Me siento realmente muy contento de estar contemplado como un estudiante más de la Universidad de Lleida. Y este Programa lo ha hecho posible.  


Ramon Mora Gabàs

Me matriculé en este Programa por casualidad, aconsejado por un amigo, y puedo decir que no me arrepiento de ello. Que la Universidad abra sus puertas a la gente mayor me parece una idea estupenda y que lo haga a través de unos estudios reglados me parece encomiable.
 
El Programa Sénior me ha permitido conocer de cerca la Universidad donde se han formado mis hijas y, así, entender algunos de sus problemas, sus éxitos, también sus fracasos, y, sobre todo, el entusiasmo que pudieron sentir durante su formación.
 
Tener el tiempo y la mente ocupados, experimentar la satisfacción que sienten los tuyos, su curiosidad por saber qué haces, cómo son las clases, las materias, los profesores, los compañeros, todo ello ha constituido un enriquecimiento importante tanto a nivel personal como cultural.
 
Y la docencia impartida por el profesorado me ha permitido disfrutar en la mayoría de las ocasiones. Simplemente, gracias.  

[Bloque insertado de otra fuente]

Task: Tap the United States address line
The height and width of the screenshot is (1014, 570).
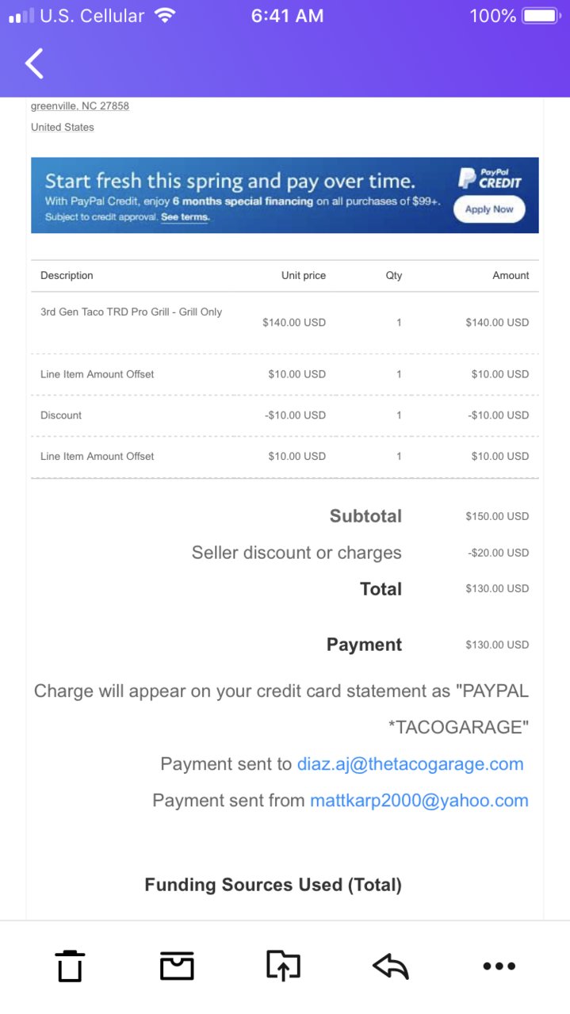Action: (63, 128)
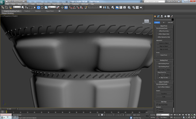
Task: Open the Create Selection Set dropdown
Action: point(95,7)
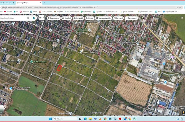Switch to the Google Maps browser tab

coord(28,3)
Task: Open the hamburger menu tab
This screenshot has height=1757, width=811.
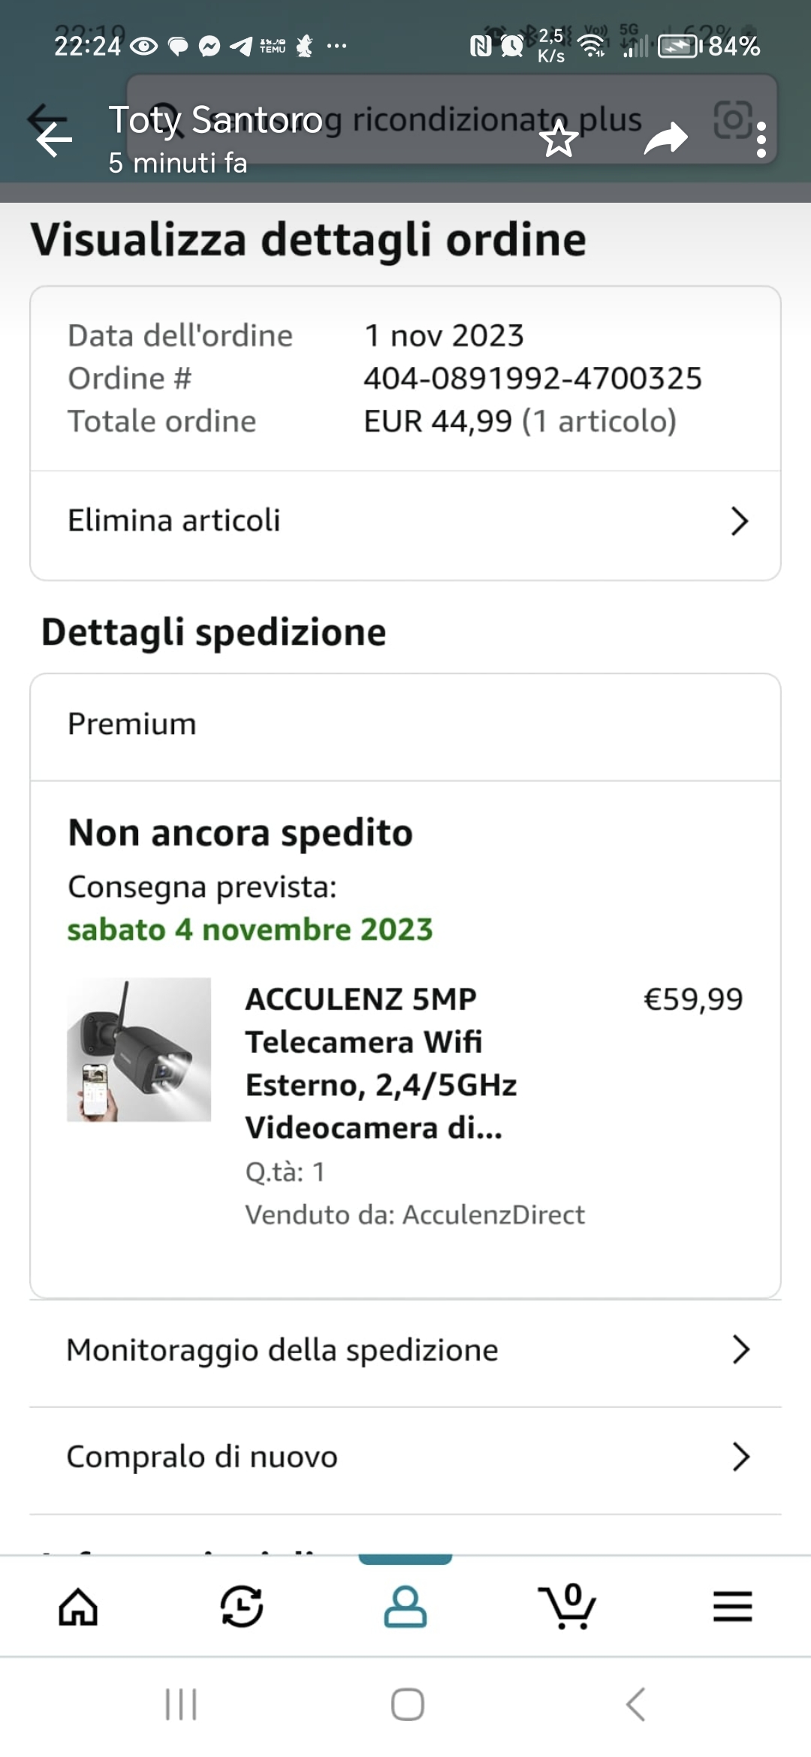Action: (732, 1607)
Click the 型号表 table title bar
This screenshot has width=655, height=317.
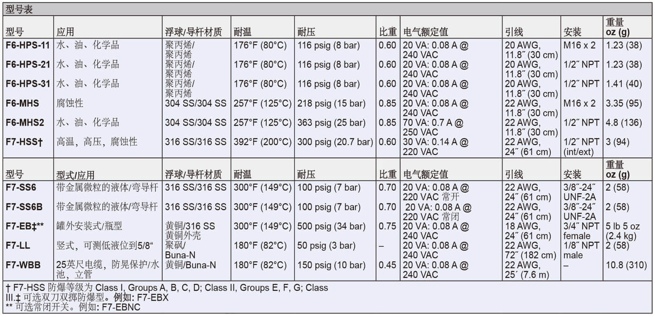click(18, 8)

José Luis Cifuentes Domingo

Integrarme en el Sénior ha sido para mí tremendamente enriquecedor, motivador y, en cierta forma, como un reencuentro, un revivir recuerdos de cuando, por los años 60-70, fui universitario por primera vez.
 
¡Qué fabulosa experiencia la de ahora!: otra vez, tomar apuntes; de nuevo, informarme y consultar, aunque de forma distinta; poder volver a decir: “Tengo compañeros y compañeras de clase”; ir a clases otra vez. Y, sobre todo, involucrarme en algo serio, que no es un hacer por hacer; que no es, como me temía en mi primer año de jubilado, “llenar mi tiempo de ocio con lo que sea”. No, esto es algo más importante, tanto, que no lo hago por obtener nada a cambio, como pueda ser un título, sino, simplemente, para “potenciarme” más. Ese potenciarme encierra acciones como: formarme e instruirme; intercambiar información; socializar y divertirme; conocer y colaborar; experimentar y ejercitar la mente; jugar a ser joven; recuperar los recuerdos; y tantas cosas más…
 
Pero, lo más importante: pensar en el futuro. Sí, en el futuro. Personas como yo, que ya no cumplimos los sesenta, tenemos futuro. Por todo ello me congratulo soberanamente y felicito a todos aquellos, sean personas o instituciones, que han tenido la excelente idea de poner en marcha esta “Universidad Sénior”.
 
Esta es la opinión de un licenciado en Filosofía y Letras, jubilado y, sobre todo, maestro.  


Ana Mª Pérez Cavero

Cuando me matriculé no conocía exactamente el contenido del Programa, pero pensé que siempre que pudiera aprender algo, sería beneficioso. Por mis inquietudes y querer estar al día, todo esto me ha venido muy bien. También quiero destacar lo importante de las relaciones interpersonales con los compañeros, muy enriquecedoras.
 
Volver a tener las ilusiones y preocupaciones de cuando eras estudiante te motiva y te integra en la sociedad universitaria. Para mí ha sido una experiencia muy positiva.